Exercise aim » Your answer must hold only the lines below from the line containing "Support (901, 2134)" through the line containing "T15264-01 (1304, 1707)", each reproduced exactly.

Provided information »
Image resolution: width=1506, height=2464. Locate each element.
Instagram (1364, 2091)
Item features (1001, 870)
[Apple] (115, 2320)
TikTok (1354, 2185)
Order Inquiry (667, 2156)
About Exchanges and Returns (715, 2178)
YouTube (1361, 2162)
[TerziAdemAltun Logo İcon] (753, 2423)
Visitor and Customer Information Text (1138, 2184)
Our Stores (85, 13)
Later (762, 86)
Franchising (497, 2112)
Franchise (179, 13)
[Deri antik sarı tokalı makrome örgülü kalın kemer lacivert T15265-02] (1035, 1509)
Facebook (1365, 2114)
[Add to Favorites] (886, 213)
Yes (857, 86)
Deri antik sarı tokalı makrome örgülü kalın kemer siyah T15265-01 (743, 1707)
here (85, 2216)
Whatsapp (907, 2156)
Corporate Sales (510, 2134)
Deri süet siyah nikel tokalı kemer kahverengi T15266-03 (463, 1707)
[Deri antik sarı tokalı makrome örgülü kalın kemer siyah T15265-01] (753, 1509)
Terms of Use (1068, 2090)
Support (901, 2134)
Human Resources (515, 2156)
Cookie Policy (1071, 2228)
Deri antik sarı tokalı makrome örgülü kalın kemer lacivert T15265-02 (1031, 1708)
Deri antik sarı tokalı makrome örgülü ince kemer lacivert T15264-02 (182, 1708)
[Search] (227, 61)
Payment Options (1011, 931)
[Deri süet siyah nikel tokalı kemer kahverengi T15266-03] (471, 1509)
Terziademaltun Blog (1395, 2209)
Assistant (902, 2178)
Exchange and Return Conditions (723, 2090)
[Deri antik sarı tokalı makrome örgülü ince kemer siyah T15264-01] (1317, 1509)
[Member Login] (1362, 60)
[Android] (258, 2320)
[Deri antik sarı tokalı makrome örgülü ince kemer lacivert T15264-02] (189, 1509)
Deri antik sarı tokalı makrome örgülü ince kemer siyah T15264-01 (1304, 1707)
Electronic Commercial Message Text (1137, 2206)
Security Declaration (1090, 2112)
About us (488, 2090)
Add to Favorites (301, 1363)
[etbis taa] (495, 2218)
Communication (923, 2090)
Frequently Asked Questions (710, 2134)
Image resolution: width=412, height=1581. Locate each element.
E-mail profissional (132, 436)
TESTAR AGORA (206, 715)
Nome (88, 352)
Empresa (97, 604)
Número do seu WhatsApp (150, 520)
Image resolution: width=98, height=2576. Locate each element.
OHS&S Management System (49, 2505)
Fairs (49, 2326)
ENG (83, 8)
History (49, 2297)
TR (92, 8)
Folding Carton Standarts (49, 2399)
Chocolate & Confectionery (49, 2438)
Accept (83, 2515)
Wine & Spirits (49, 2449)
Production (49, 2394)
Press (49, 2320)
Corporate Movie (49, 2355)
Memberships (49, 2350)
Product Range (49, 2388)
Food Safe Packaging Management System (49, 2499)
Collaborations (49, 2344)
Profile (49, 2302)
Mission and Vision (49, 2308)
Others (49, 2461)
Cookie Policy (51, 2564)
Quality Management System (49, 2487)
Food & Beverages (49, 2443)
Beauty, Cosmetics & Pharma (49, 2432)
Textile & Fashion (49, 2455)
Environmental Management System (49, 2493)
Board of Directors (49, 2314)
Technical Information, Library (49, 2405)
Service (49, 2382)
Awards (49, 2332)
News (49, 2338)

Your response »
Support (901, 2134)
Human Resources (515, 2156)
Cookie Policy (1071, 2228)
Deri antik sarı tokalı makrome örgülü kalın kemer lacivert T15265-02 (1031, 1708)
Deri antik sarı tokalı makrome örgülü ince kemer lacivert T15264-02 (182, 1708)
[Search] (227, 61)
Payment Options (1011, 931)
[Deri süet siyah nikel tokalı kemer kahverengi T15266-03] (471, 1509)
Terziademaltun Blog (1395, 2209)
Assistant (902, 2178)
Exchange and Return Conditions (723, 2090)
[Deri antik sarı tokalı makrome örgülü ince kemer siyah T15264-01] (1317, 1509)
[Member Login] (1362, 60)
[Android] (258, 2320)
[Deri antik sarı tokalı makrome örgülü ince kemer lacivert T15264-02] (189, 1509)
Deri antik sarı tokalı makrome örgülü ince kemer siyah T15264-01 (1304, 1707)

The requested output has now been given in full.